There’s certainly no shortage of solo shows about mental health at the Fringe so it takes a certain level of quality to stand out. Luckily, Annie Sertich manages to more than keep afloat.
By talking about mental health and suicide, hopefully shows like this can create a more open and less stigmatising society.
Suicide is an important issue in the UK. The Samaritans receive one phone call every six seconds. Therefore anything which raises awareness of the subject is useful, and it is even better when it is coupled with a great artistic performance.
This show tells the story of Annie, an American who goes through substantial turmoil, driving her to the point of having suicidal feelings. Her edgy style keeps the audience on their toes. She opens with a very upbeat life coach before quickly breaking down. This sudden change, so early in the performance, is captivating and really exposes the raw reality of mental health difficulties which many people attempt to offer up and which often having devastating consequences.
It is clear that one of Annie’s coping mechanisms is humour which she uses to her advantage in the performance. She is witty and has a very good repartee with the audience. She is very frank about her lack of knowledge of Scottish cultural references which makes for a very funny couple of minutes. She is also very frank about her mental health and when this is juxtaposed against her natural humour she has the ability to draw tears and laughter in quick succession.

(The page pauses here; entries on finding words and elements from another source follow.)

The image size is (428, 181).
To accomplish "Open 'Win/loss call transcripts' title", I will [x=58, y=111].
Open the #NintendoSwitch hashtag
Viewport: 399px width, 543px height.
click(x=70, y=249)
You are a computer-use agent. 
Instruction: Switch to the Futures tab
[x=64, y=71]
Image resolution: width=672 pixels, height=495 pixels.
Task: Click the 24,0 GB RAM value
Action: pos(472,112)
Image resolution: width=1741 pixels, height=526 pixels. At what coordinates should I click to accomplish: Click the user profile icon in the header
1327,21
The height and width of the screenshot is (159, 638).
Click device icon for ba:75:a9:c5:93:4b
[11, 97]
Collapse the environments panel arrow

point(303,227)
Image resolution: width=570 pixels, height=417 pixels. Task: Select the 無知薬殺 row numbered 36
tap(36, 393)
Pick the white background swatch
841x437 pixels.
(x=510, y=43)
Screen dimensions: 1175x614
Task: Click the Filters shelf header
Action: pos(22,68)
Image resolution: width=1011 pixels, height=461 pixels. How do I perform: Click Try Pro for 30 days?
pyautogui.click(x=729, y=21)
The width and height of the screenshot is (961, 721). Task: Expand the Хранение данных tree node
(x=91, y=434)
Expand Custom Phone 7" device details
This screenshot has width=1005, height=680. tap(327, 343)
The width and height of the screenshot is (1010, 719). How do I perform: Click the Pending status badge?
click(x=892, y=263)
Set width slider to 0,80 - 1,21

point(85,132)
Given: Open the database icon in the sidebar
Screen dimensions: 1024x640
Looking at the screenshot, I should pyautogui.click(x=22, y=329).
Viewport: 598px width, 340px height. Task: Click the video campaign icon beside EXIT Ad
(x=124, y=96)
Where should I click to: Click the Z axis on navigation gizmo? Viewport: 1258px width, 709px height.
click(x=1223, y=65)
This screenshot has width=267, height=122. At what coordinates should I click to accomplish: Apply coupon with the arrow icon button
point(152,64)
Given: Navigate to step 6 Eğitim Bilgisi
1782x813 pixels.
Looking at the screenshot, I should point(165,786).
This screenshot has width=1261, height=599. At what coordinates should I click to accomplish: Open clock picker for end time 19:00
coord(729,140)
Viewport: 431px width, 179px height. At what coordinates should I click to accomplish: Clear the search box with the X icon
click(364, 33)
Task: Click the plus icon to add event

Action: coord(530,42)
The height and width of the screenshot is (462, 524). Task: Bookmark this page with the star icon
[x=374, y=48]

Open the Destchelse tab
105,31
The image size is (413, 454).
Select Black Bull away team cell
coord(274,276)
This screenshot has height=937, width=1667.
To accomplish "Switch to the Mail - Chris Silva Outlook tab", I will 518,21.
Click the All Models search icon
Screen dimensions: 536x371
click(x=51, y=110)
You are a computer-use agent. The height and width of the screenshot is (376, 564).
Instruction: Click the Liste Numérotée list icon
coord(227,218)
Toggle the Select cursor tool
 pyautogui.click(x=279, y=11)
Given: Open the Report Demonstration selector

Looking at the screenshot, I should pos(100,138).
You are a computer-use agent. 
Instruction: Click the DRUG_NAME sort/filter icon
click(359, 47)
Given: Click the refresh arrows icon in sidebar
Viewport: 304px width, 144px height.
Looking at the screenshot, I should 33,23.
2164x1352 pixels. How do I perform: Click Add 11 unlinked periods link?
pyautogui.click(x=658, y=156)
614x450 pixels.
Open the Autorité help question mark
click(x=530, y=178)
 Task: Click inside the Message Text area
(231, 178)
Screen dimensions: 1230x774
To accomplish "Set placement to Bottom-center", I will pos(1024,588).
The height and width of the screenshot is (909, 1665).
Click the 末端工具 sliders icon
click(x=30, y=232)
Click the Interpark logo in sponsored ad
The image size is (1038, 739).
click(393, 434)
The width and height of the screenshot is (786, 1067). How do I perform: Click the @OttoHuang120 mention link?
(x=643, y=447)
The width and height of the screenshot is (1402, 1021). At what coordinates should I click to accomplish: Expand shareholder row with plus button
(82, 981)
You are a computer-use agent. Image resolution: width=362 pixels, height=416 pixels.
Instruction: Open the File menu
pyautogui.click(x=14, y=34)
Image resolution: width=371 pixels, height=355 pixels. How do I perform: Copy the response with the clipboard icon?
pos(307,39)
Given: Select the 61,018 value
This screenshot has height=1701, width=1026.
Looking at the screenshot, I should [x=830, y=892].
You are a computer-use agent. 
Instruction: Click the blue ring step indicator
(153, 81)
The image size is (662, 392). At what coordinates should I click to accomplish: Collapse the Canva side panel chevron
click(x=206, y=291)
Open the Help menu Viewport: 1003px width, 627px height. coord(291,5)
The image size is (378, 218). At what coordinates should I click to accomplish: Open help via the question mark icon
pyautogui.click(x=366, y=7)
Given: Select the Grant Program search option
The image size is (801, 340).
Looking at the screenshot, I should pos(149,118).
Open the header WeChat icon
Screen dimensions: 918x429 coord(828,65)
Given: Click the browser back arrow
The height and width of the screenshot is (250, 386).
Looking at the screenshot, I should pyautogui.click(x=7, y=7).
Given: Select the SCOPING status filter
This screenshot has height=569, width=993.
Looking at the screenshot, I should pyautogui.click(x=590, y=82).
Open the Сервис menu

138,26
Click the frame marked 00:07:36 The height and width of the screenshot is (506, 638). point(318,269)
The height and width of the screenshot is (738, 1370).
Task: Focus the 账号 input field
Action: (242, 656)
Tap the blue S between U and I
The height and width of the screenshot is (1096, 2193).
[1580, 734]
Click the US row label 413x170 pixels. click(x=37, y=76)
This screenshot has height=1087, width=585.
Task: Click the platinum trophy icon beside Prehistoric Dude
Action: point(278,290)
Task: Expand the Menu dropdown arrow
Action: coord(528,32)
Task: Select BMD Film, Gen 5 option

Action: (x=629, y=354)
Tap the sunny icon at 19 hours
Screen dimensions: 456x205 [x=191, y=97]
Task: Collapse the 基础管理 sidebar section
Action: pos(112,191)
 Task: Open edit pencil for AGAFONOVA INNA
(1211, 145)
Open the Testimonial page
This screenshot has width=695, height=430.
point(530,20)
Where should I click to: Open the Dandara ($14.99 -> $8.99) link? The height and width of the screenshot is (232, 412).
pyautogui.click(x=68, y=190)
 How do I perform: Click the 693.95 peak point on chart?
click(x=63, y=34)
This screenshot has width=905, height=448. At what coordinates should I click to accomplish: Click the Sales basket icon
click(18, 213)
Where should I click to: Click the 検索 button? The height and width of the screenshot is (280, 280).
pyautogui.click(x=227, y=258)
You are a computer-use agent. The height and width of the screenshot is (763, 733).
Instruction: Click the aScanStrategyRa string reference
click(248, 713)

Sertich's life has not been easy and it was a privilege to hear what she has gone through; her openness about sharing her suicidal thoughts was very heartwarming. Her stage presence was excellent and her use of descriptive language really helped the audience. It was clear she knows what she is doing to hold the audience’s attention and easily twists and turns emotions with her captivating metaphors and mystical facial expressions.
While everyone has their own individual story, there are universal themes which many can relate to, especially in this show. By talking about mental health and suicide, hopefully shows like this can create a more open and less stigmatising society.